(SHORT EXERCISE) In the records below, present the part that opens with the line containing "You are a computer-use agent." and closes with the line containing "pos(207,202)" as a numbered list, omitting blank lines and leaving out the pictures.
BEGIN ENTRIES SHOWN
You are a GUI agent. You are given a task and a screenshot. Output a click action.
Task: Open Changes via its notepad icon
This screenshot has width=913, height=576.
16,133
END ENTRIES SHOWN
BEGIN ENTRIES SHOWN
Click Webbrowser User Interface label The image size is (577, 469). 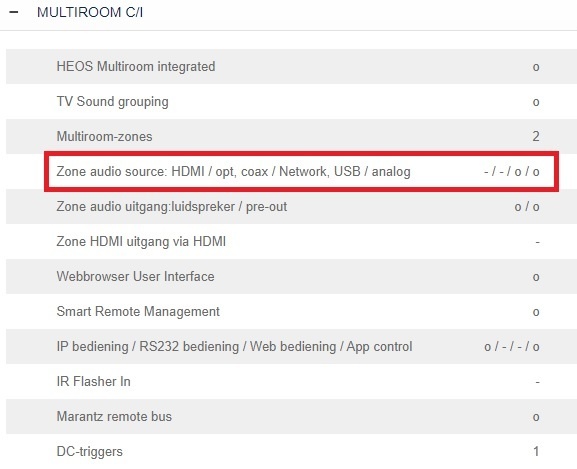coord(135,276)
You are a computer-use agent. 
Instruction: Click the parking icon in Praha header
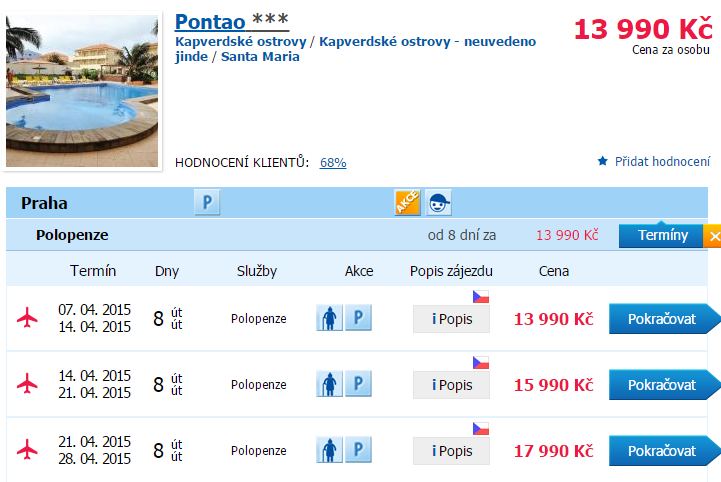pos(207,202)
END ENTRIES SHOWN
(FINAL ANSWER)
1. You are a computer-use agent. 
2. Instruction: Click the parking icon in Praha header
3. pos(207,202)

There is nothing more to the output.